Opening Saturday, September 23rd, from 10AM - 5PM
On view through Wednesday, December 31st
Seems: Integrations with the physical and social periphery of the museum
Mary and Leigh Block Museum of Art, Northwestern University, Evanston, IL. September 23 – December 10, 2000
Featuring: Christine Tarkowski, Richard Rezac, Dan Devening, Markus Linnenbrink, Helen Mirra, Janice Clark, Dino Stoneking, Laurie Palmer
Seems was initiated and realized as a result of conversations between David Mickenberg, the former Director of the Mary and Leigh Block Museum of Art and myself during the construction of the new museum in the spring of 2000. This impressive new structure, designed by Dirk Lohan of Lohan Associates, was completed and inaugurated in September 2000 and opened with major exhibitions in each of its four main galleries.

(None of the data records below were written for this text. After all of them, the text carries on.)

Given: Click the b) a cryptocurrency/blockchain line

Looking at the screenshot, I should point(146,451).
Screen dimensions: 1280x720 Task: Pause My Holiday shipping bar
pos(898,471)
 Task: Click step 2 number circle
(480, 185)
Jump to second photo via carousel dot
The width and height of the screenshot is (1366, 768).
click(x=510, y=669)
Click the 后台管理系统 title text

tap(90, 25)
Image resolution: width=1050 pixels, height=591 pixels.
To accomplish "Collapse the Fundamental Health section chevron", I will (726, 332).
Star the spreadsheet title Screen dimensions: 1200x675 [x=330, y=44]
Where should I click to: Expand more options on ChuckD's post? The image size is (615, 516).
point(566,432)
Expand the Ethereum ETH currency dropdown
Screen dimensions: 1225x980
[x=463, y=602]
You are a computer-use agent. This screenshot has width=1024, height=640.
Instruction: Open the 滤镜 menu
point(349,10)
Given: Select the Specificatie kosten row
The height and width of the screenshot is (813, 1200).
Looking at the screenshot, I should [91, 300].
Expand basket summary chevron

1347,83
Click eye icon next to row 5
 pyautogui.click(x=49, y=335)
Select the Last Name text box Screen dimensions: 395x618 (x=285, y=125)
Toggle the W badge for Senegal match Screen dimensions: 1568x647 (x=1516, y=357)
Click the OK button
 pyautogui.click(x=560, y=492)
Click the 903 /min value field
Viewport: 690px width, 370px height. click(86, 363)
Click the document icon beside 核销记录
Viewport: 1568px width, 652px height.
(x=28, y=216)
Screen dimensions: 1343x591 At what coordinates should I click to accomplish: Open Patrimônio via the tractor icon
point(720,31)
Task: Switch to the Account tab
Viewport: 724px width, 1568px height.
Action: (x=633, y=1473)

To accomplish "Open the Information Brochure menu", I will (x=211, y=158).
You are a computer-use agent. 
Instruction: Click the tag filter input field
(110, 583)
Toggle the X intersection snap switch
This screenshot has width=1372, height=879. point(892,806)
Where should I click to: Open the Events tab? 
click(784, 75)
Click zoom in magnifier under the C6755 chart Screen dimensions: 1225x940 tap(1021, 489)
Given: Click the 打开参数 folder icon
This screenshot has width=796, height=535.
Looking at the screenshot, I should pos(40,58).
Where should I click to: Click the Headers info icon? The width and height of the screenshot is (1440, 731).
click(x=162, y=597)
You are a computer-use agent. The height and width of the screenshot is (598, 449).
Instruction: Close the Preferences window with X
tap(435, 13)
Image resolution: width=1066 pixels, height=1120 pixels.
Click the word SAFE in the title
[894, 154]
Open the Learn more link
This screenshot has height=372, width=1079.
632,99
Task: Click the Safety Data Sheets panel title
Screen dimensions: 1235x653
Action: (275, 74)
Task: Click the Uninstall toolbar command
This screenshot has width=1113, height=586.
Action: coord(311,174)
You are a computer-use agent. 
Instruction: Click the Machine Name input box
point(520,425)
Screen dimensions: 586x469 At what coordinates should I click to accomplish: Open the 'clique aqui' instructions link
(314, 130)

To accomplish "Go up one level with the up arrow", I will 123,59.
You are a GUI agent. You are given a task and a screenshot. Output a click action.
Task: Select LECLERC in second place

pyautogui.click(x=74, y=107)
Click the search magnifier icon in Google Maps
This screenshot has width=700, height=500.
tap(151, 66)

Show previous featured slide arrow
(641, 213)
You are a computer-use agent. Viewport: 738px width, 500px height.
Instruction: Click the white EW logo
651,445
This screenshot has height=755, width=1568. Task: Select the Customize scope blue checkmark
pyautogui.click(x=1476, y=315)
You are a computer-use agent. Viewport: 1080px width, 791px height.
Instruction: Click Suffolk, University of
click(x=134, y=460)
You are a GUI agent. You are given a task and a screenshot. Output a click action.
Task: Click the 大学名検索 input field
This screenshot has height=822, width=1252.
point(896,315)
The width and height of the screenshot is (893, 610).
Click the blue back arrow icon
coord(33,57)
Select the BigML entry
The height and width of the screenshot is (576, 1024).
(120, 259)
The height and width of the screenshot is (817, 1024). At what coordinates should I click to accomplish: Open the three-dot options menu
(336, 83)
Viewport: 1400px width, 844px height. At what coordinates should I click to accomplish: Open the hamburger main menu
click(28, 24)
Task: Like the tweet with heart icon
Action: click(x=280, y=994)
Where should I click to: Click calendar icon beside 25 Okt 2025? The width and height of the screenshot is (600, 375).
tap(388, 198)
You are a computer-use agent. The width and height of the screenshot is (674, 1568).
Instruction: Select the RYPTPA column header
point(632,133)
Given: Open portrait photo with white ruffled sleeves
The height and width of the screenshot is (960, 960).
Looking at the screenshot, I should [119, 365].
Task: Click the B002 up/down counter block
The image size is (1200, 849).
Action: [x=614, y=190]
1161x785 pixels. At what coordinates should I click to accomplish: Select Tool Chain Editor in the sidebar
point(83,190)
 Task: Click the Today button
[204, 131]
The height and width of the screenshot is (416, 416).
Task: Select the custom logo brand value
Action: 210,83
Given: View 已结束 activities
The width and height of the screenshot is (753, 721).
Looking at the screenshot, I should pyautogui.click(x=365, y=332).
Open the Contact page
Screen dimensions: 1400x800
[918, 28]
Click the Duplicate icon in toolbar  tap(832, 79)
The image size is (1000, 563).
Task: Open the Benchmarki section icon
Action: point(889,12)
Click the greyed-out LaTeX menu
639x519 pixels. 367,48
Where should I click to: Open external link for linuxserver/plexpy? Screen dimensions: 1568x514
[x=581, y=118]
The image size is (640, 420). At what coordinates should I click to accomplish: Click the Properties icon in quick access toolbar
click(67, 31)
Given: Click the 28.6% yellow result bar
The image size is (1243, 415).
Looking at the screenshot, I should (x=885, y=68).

I proposed and exhibition of artwork “hybrids” and installations by seven artists working in various approaches that would speak to the functional or utilitarian potential of the aesthetic object. Director Mickenberg responded positively to the idea and suggested a way to present this project during the opening series and use it as an opportunity to address the rich possibilities for this new space to be a venue for challenging curatorial projects. By generously offering us the use of any non-assigned space (lobby, hallways, interior and exterior walls and the museum grounds) he allowed us to contexutalize our thesis and establish a dialog between the audience and object in a unique and relevant way. The result of his invitation to enter and affect this versatile space was a series of site-specific works that salute their surroundings while gently exerting pressure in an attempt to influence and redirect interpretation and intent. This collaboration between artist and museum resulted in a series of ambitious architectural interventions, site-specific wall works, furniture, recontextualized objects and functional sculpture. Each piece offers the museum visitor an opportunity to acknowledge and reconsider their position in the lively exchange between artwork and receiver.